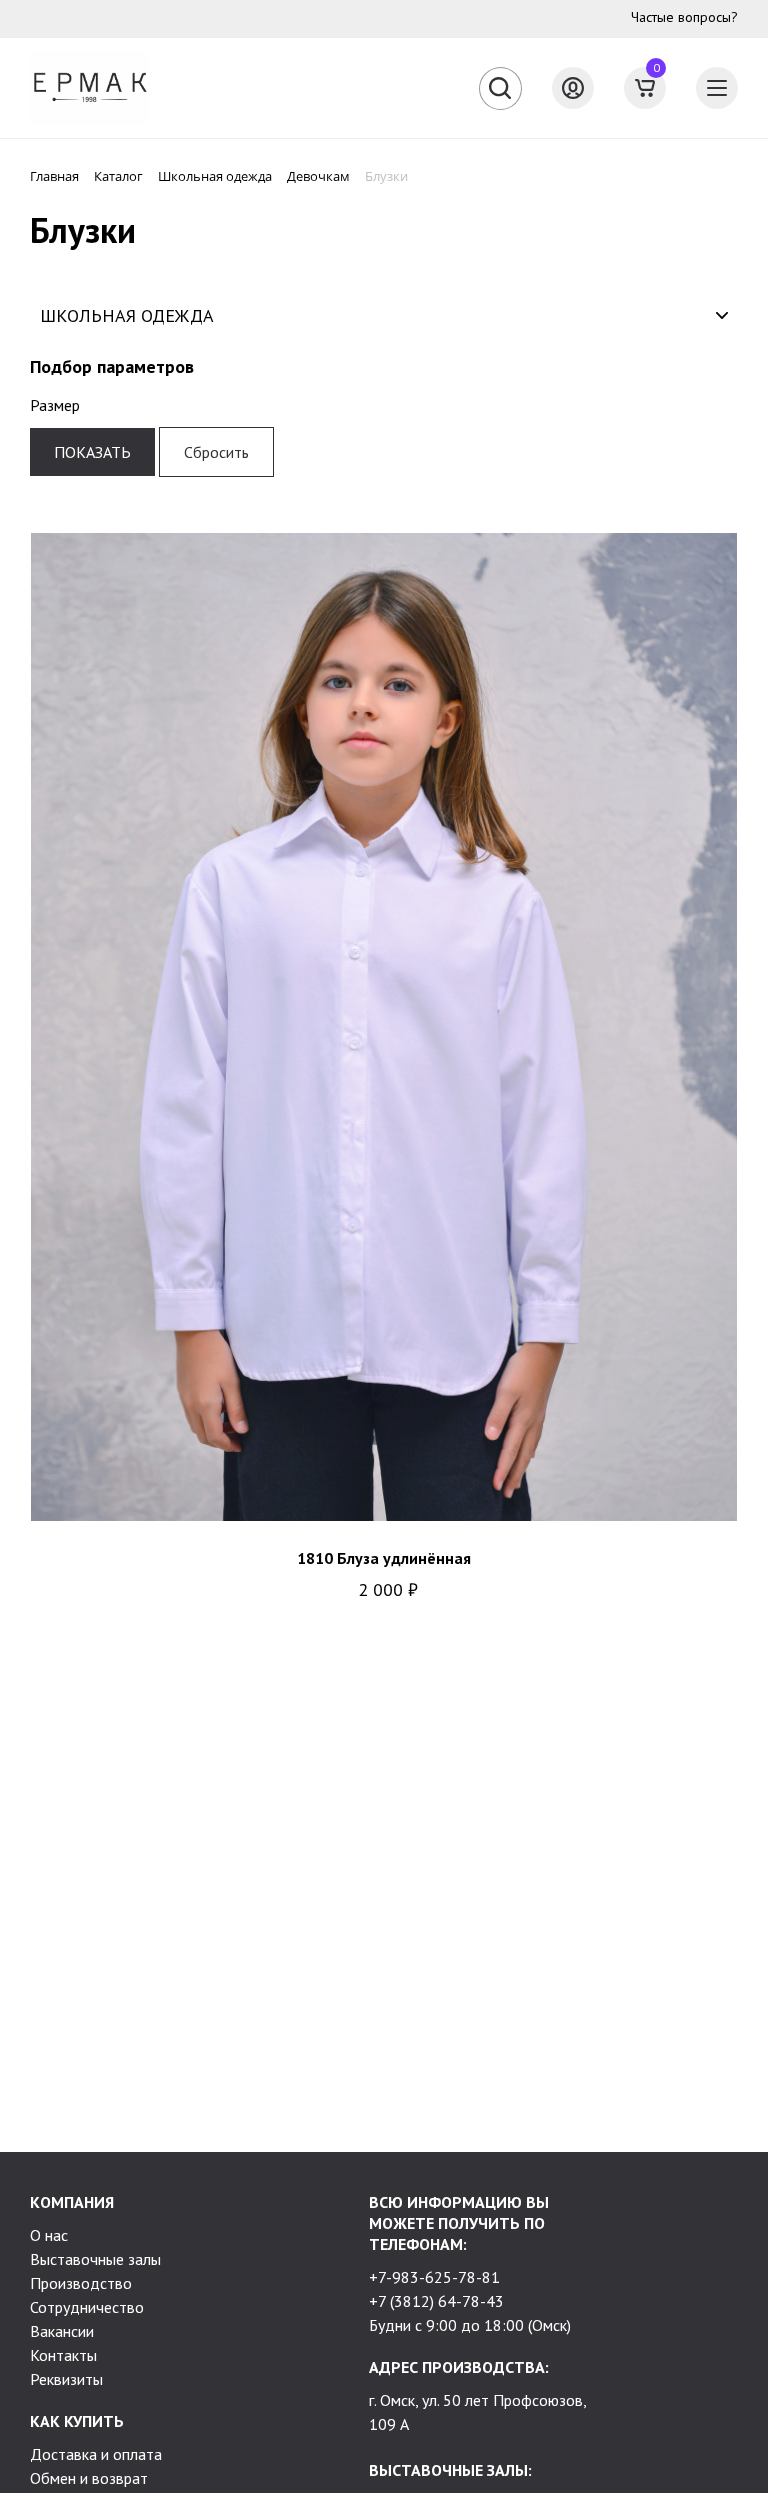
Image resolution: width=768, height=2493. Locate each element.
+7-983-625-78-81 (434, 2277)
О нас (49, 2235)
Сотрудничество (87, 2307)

———

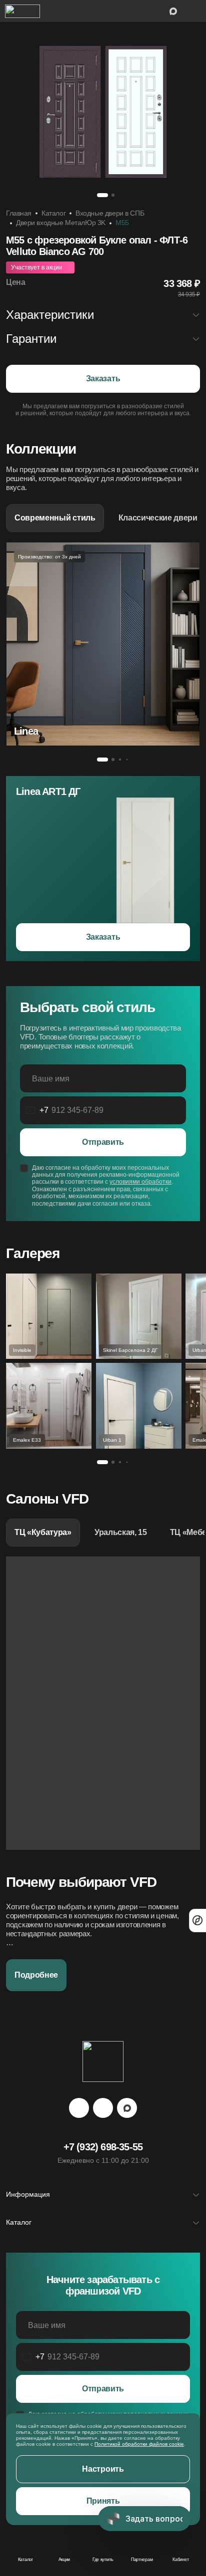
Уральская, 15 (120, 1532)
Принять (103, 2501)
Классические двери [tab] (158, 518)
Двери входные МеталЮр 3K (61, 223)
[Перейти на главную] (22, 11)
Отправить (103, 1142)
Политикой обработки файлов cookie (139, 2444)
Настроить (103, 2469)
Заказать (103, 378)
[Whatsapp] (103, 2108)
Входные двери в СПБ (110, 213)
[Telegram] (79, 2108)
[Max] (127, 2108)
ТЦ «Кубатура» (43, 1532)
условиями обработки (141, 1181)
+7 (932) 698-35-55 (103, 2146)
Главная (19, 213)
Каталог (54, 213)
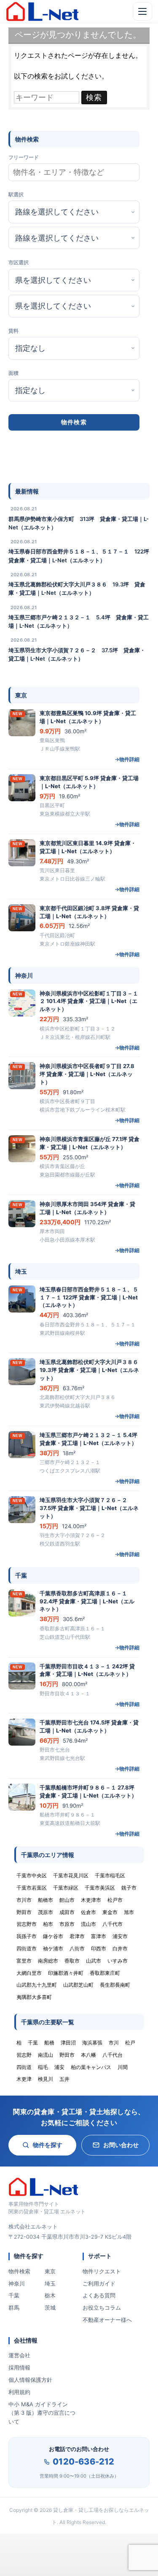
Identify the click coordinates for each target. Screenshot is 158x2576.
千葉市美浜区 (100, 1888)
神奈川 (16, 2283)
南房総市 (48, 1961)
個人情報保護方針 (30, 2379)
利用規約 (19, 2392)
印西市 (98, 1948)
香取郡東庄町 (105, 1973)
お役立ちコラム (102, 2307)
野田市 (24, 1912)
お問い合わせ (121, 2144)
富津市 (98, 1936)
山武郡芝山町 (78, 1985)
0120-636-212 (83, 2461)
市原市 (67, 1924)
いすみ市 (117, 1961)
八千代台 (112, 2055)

———

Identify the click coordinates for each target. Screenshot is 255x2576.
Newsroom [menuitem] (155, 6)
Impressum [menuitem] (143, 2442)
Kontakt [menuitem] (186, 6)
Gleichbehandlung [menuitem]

———

Work to complete
Given the listing above, repeat exactly the lines starting at the one with "Заказать (103, 378)" and ending at the one with "八千代台 (112, 2055)", inclusive, excluding pictures.

Solved problem
Заказать (103, 378)
[Whatsapp] (103, 2108)
Входные двери в СПБ (110, 213)
[Telegram] (79, 2108)
[Max] (127, 2108)
ТЦ «Кубатура» (43, 1532)
условиями обработки (141, 1181)
+7 (932) 698-35-55 (103, 2146)
Главная (19, 213)
Каталог (54, 213)
Identify the click coordinates for each target. Screenshot is 158x2576.
千葉市美浜区 (100, 1888)
神奈川 (16, 2283)
南房総市 (48, 1961)
個人情報保護方針 (30, 2379)
利用規約 (19, 2392)
印西市 (98, 1948)
香取郡東庄町 (105, 1973)
お役立ちコラム (102, 2307)
野田市 (24, 1912)
お問い合わせ (121, 2144)
富津市 (98, 1936)
山武郡芝山町 (78, 1985)
0120-636-212 (83, 2461)
市原市 (67, 1924)
いすみ市 (117, 1961)
八千代台 (112, 2055)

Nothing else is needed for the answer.